Discovering the blissfulness of life
Life is eternal, one cannot value the love we receive. And because there is no sorrow or sadness, there is also no joy or happiness. Denied the experience of all these dualities, we can never grow and attain self-realisation, writes Shatakshi Chowdhry.Updated: Jul 01, 2013 00:40 IST
For long, I was enchanted by Tir Na Nog, an ancient mythical realm said to lie beneath the rain-kissed hills of Ireland. Those few ‘favoured’ men and women who find it are never seen again. For, Tir Na Nog is the land of ‘eternal youth’ with plenty of things available without any labour.
There is no pain or sorrow there, no anger or hatred, no death or decay. That’s the world I wanted, but I wasn’t eager enough. For, in Tir Na Nog, because there is no need to labour, there are no glories of achievement. Because there are no disturbances outside, there is no solace of returning to a warm and safe home.
And, because life is eternal, one cannot value the love we receive. And because there is no sorrow or sadness, there is also no joy or happiness. Denied the experience of all these dualities, we can never grow and attain self-realisation. For, it is only in learning to embrace life in all its glory and dualities, that we can discover ourselves. What we perceive as pain actually makes us seek knowledge and God and we stumble upon our inner power.
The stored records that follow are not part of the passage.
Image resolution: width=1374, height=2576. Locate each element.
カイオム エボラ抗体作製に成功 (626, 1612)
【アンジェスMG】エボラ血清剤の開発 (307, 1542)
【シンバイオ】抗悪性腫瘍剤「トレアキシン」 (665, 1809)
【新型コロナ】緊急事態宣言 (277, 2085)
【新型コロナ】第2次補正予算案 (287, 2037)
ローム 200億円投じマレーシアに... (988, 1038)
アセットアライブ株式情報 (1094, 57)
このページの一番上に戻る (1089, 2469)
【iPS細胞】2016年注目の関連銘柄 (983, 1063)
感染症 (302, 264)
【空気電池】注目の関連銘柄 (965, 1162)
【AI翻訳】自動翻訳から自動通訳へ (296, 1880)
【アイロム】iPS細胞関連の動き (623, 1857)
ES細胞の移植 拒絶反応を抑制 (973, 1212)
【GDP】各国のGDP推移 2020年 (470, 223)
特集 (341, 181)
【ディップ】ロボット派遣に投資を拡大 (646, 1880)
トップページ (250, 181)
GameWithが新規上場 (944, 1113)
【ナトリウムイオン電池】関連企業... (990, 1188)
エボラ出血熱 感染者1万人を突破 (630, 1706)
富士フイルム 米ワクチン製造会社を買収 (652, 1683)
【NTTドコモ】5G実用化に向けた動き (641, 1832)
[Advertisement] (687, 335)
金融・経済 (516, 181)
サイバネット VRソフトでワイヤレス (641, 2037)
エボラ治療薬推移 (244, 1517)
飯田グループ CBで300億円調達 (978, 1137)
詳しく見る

As we change, the delights of little things begin to refresh us; we understand the language of nature, sing with little children, see innocent trust in the eyes of animals; we learn to have patience and faith, and then find God.
With even-mindedness and a refusal to succumb to despair, we can conquer our mind and grow stronger within.
As we allow life to work through us, everything in our own lives falls into place. We realise that happiness is merely a state of mind; an attitude with which one journeys through the various experiences of life.
Experiencing the adage, “When you change the way you look at things, the things you look at change“, we begin to listen well, and choose well. And then, I suspect, we realise that our choice had never been Tir Na Nog, but actually a vibrant journey called life.